== Segment start ==
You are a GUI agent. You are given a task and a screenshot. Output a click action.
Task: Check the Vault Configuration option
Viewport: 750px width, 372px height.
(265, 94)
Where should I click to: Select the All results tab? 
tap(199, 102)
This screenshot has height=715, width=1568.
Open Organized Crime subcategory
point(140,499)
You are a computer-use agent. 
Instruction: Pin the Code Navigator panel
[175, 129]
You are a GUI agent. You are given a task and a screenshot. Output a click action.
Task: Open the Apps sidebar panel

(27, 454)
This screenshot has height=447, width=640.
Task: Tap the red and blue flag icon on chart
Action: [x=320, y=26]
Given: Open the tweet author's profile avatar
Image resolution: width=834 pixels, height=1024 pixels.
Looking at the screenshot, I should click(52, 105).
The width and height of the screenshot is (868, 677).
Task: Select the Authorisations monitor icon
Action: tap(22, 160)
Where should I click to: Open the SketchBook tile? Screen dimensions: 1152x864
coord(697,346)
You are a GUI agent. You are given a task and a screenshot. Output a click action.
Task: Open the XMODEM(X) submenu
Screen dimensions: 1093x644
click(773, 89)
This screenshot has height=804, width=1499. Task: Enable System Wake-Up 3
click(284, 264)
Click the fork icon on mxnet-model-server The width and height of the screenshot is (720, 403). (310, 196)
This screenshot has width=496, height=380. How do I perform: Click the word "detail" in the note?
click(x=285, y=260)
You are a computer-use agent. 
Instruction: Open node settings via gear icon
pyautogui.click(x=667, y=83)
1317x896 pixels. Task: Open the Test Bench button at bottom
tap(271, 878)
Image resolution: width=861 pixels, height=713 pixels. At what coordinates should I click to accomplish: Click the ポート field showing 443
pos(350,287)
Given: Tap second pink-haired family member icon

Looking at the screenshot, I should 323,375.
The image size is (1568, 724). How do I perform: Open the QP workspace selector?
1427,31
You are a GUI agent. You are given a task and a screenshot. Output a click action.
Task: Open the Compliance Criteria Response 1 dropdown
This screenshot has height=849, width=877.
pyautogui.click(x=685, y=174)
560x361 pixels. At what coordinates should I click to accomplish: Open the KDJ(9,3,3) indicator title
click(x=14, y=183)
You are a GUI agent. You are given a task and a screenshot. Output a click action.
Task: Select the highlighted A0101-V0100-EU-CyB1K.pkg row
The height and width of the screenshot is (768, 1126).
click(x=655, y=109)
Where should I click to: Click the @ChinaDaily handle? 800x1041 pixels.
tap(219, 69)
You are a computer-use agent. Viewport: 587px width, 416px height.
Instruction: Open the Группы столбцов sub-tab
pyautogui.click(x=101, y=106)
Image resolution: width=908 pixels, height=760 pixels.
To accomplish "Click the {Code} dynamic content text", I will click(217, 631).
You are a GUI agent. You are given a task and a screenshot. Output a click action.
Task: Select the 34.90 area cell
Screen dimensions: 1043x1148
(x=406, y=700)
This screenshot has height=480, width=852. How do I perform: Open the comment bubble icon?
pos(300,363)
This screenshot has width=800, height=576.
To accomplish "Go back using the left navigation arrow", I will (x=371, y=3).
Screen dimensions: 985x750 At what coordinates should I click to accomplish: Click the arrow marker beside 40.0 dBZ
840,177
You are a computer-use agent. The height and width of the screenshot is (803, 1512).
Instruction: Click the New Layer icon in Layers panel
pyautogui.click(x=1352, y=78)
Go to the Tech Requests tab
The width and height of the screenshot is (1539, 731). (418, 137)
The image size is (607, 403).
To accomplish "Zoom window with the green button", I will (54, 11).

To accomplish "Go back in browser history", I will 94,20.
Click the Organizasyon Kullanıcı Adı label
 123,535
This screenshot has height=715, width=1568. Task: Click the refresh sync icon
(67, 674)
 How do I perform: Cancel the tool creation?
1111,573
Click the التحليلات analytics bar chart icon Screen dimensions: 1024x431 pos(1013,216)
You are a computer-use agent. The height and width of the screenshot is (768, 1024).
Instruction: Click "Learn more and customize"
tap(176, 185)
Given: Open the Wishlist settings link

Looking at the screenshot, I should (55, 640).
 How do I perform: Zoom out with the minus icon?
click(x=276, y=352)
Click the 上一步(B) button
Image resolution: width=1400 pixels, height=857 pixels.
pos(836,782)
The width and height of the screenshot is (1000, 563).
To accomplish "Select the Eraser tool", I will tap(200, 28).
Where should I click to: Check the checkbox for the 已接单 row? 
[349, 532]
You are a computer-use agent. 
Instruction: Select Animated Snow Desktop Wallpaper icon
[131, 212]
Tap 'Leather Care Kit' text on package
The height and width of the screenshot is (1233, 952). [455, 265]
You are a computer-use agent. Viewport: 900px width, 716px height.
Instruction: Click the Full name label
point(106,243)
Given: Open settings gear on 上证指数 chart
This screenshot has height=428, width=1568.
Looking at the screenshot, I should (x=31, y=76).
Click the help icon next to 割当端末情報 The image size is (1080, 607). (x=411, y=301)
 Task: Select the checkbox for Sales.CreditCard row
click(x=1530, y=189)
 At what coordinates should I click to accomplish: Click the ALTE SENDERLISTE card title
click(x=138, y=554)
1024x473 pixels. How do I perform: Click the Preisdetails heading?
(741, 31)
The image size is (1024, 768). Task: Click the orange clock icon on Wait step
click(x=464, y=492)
== Segment end ==
What is being asked: Each line of the material above must be retyped precisely.

Worked solution:
You are a GUI agent. You are given a task and a screenshot. Output a click action.
Task: Check the Vault Configuration option
Viewport: 750px width, 372px height.
(265, 94)
Where should I click to: Select the All results tab? 
tap(199, 102)
This screenshot has height=715, width=1568.
Open Organized Crime subcategory
point(140,499)
You are a computer-use agent. 
Instruction: Pin the Code Navigator panel
[175, 129]
You are a GUI agent. You are given a task and a screenshot. Output a click action.
Task: Open the Apps sidebar panel

(27, 454)
This screenshot has height=447, width=640.
Task: Tap the red and blue flag icon on chart
Action: [x=320, y=26]
Given: Open the tweet author's profile avatar
Image resolution: width=834 pixels, height=1024 pixels.
Looking at the screenshot, I should click(52, 105).
The width and height of the screenshot is (868, 677).
Task: Select the Authorisations monitor icon
Action: tap(22, 160)
Where should I click to: Open the SketchBook tile? Screen dimensions: 1152x864
coord(697,346)
You are a GUI agent. You are given a task and a screenshot. Output a click action.
Task: Open the XMODEM(X) submenu
Screen dimensions: 1093x644
click(773, 89)
This screenshot has height=804, width=1499. Task: Enable System Wake-Up 3
click(284, 264)
Click the fork icon on mxnet-model-server The width and height of the screenshot is (720, 403). (310, 196)
This screenshot has width=496, height=380. How do I perform: Click the word "detail" in the note?
click(x=285, y=260)
You are a computer-use agent. 
Instruction: Open node settings via gear icon
pyautogui.click(x=667, y=83)
1317x896 pixels. Task: Open the Test Bench button at bottom
tap(271, 878)
Image resolution: width=861 pixels, height=713 pixels. At what coordinates should I click to accomplish: Click the ポート field showing 443
pos(350,287)
Given: Tap second pink-haired family member icon

Looking at the screenshot, I should 323,375.
The image size is (1568, 724). How do I perform: Open the QP workspace selector?
1427,31
You are a GUI agent. You are given a task and a screenshot. Output a click action.
Task: Open the Compliance Criteria Response 1 dropdown
This screenshot has height=849, width=877.
pyautogui.click(x=685, y=174)
560x361 pixels. At what coordinates should I click to accomplish: Open the KDJ(9,3,3) indicator title
click(x=14, y=183)
You are a GUI agent. You are given a task and a screenshot. Output a click action.
Task: Select the highlighted A0101-V0100-EU-CyB1K.pkg row
The height and width of the screenshot is (768, 1126).
click(x=655, y=109)
Where should I click to: Click the @ChinaDaily handle? 800x1041 pixels.
tap(219, 69)
You are a computer-use agent. Viewport: 587px width, 416px height.
Instruction: Open the Группы столбцов sub-tab
pyautogui.click(x=101, y=106)
Image resolution: width=908 pixels, height=760 pixels.
To accomplish "Click the {Code} dynamic content text", I will click(217, 631).
You are a GUI agent. You are given a task and a screenshot. Output a click action.
Task: Select the 34.90 area cell
Screen dimensions: 1043x1148
(x=406, y=700)
This screenshot has height=480, width=852. How do I perform: Open the comment bubble icon?
pos(300,363)
This screenshot has width=800, height=576.
To accomplish "Go back using the left navigation arrow", I will (x=371, y=3).
Screen dimensions: 985x750 At what coordinates should I click to accomplish: Click the arrow marker beside 40.0 dBZ
840,177
You are a computer-use agent. The height and width of the screenshot is (803, 1512).
Instruction: Click the New Layer icon in Layers panel
pyautogui.click(x=1352, y=78)
Go to the Tech Requests tab
The width and height of the screenshot is (1539, 731). (418, 137)
The image size is (607, 403).
To accomplish "Zoom window with the green button", I will (54, 11).

To accomplish "Go back in browser history", I will 94,20.
Click the Organizasyon Kullanıcı Adı label
 123,535
This screenshot has height=715, width=1568. Task: Click the refresh sync icon
(67, 674)
 How do I perform: Cancel the tool creation?
1111,573
Click the التحليلات analytics bar chart icon Screen dimensions: 1024x431 pos(1013,216)
You are a computer-use agent. The height and width of the screenshot is (768, 1024).
Instruction: Click "Learn more and customize"
tap(176, 185)
Given: Open the Wishlist settings link

Looking at the screenshot, I should (55, 640).
 How do I perform: Zoom out with the minus icon?
click(x=276, y=352)
Click the 上一步(B) button
Image resolution: width=1400 pixels, height=857 pixels.
pos(836,782)
The width and height of the screenshot is (1000, 563).
To accomplish "Select the Eraser tool", I will tap(200, 28).
Where should I click to: Check the checkbox for the 已接单 row? 
[349, 532]
You are a computer-use agent. 
Instruction: Select Animated Snow Desktop Wallpaper icon
[131, 212]
Tap 'Leather Care Kit' text on package
The height and width of the screenshot is (1233, 952). [455, 265]
You are a computer-use agent. Viewport: 900px width, 716px height.
Instruction: Click the Full name label
point(106,243)
Given: Open settings gear on 上证指数 chart
This screenshot has height=428, width=1568.
Looking at the screenshot, I should (x=31, y=76).
Click the help icon next to 割当端末情報 The image size is (1080, 607). (x=411, y=301)
 Task: Select the checkbox for Sales.CreditCard row
click(x=1530, y=189)
 At what coordinates should I click to accomplish: Click the ALTE SENDERLISTE card title
click(x=138, y=554)
1024x473 pixels. How do I perform: Click the Preisdetails heading?
(741, 31)
The image size is (1024, 768). Task: Click the orange clock icon on Wait step
click(x=464, y=492)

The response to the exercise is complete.